**AIM OF THE EXERCISE:** Find the string "every" in the data, and copy out each line that has it.

Pixel coordinate grounding data:
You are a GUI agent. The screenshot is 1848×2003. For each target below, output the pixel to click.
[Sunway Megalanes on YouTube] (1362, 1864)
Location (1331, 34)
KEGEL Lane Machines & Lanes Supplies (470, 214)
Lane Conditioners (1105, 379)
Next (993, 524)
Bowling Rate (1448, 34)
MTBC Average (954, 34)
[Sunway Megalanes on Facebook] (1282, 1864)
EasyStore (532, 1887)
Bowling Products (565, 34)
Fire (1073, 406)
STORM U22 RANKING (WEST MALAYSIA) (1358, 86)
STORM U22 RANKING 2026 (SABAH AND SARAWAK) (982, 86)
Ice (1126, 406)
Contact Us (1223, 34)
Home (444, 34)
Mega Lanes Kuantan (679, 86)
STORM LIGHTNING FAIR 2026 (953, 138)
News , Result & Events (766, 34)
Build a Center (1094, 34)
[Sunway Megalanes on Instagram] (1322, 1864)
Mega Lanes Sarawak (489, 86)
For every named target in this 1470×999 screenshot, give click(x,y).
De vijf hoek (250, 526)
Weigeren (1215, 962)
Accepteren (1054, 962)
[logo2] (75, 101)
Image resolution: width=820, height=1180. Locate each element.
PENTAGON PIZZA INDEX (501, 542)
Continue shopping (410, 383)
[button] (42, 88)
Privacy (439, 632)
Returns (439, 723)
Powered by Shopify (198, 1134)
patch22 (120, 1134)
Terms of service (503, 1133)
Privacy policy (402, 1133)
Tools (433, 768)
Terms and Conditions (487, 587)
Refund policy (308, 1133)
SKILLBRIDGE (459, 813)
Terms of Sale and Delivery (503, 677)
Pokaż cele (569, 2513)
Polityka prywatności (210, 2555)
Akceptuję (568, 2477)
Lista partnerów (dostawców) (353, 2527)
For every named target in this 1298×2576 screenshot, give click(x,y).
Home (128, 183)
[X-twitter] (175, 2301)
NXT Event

**SOLUTION FOR THIS TASK:**
For every named target in this 1470×999 screenshot, give click(x,y).
For every named target in this 1298×2576 screenshot, give click(x,y).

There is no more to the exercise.